Perempuan seringkali dianggap lemah secara fisik, padahal perempuan juga bisa sekuat laki-laki. Hanya saja, seringkali perempuan itu justru dilemahkan. Jika saja sedari kecil perempuan tidak dilarang mengangkat barang berat, maka tidak heran jika perempuan bisa mengangkat galon atau bahkan menjadi kuli bangunan.
Santri putri di pondok pesantren juga terbiasa dengan memasang sendiri lampu di kamar, memasang paku di tembok dengan mengetok palu, juga membuang sampah dengan gerobak sampah.
Begitupun yang dilakukan santri putra di pondok pesantren Daar Al-Furqon yang bertempat sama dengan Bapenpori Al-Istiqomah, di Desa Babakan, Kecamatan Ciwaringin, Kabupaten Cirebon. Mereka juga menerapakan paham kesetaraan gender. Misalnya, mereka memasak untuk makan siang dan malam, menanak nasi, mencuci baju dan menyapu halaman.
Santri putra diajarkan pekerjaan domestik agar mampu merawat dan menjaga dirinya sendiri, dan santri putri diajarkan pekerjaan berat agar mampu merawat dan menjaga dirinya sendiri juga. Sayangnya, konstruksi masyarakat masih saja keliru bahwa perempuan harus bisa masak dan membersihkan rumah supaya bisa menjadi ibu rumah tangga yang baik dan melayani suaminya dengan baik. Sama halnya laki-laki harus punya fisik yang kuat supaya terlihat lebih maskulin.

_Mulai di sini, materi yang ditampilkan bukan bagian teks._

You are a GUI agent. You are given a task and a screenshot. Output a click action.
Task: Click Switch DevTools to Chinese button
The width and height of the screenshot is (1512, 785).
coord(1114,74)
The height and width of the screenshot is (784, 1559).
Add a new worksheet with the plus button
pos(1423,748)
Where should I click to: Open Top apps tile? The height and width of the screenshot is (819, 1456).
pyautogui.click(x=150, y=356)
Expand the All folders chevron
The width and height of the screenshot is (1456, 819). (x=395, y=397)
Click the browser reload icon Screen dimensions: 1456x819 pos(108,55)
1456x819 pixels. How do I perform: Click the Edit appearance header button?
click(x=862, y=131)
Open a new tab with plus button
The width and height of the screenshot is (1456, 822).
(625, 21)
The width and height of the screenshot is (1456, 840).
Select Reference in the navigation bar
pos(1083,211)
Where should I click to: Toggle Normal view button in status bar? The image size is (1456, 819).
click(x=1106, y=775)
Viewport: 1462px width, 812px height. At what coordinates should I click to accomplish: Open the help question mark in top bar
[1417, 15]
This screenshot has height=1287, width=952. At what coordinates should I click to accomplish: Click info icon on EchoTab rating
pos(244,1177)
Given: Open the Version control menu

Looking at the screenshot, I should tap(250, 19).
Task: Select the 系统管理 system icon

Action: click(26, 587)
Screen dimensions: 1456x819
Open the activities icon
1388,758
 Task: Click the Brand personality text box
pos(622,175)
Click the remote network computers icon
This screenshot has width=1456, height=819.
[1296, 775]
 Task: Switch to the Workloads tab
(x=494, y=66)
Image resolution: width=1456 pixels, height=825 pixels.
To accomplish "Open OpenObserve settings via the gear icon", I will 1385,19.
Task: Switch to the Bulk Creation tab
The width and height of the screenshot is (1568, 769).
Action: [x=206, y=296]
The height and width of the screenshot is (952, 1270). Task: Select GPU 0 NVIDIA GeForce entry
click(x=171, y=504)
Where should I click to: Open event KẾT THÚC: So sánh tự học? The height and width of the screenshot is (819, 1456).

Padahal, pada diri setiap laki-laki maupun perempuan terdapat sifat maskulin dan feminin. Hanya saja, pemikiran masyarakat belum mampu mencapai tingkat kesadaran di level itu. Maka, konsep kesetaraan dan keadilan gender perlu sekali disuarakan lebih lantang khususnya dalam ruang lingkup pondok pesantren, agar lebih terdengar oleh masyarakat luas. Di pondok pesantren, tidak ada batasan untuk pekerjaan yang dilakukan laki-laki dan perempuan.
Jika masyarakat masih mengklasifikasi pekerjaan laki-laki dan perempuan, pondok pesantren justru sudah mulai menghapus batasan-batasan tersebut. Kemudian, dengan diadakannya KKN Back to Village 3 Universitas Jember, ada tiga topik yang akan aku bagikan berdasarkan pengalaman, pengetahuan dan pandanganku tentang kesetaraan gender, kepemimpinan perempuan, serta perempuan dan perdamaian. Semuanya itu aku dapatkan dari pondok pesantren dan pembelajaran di bangku perkuliahan.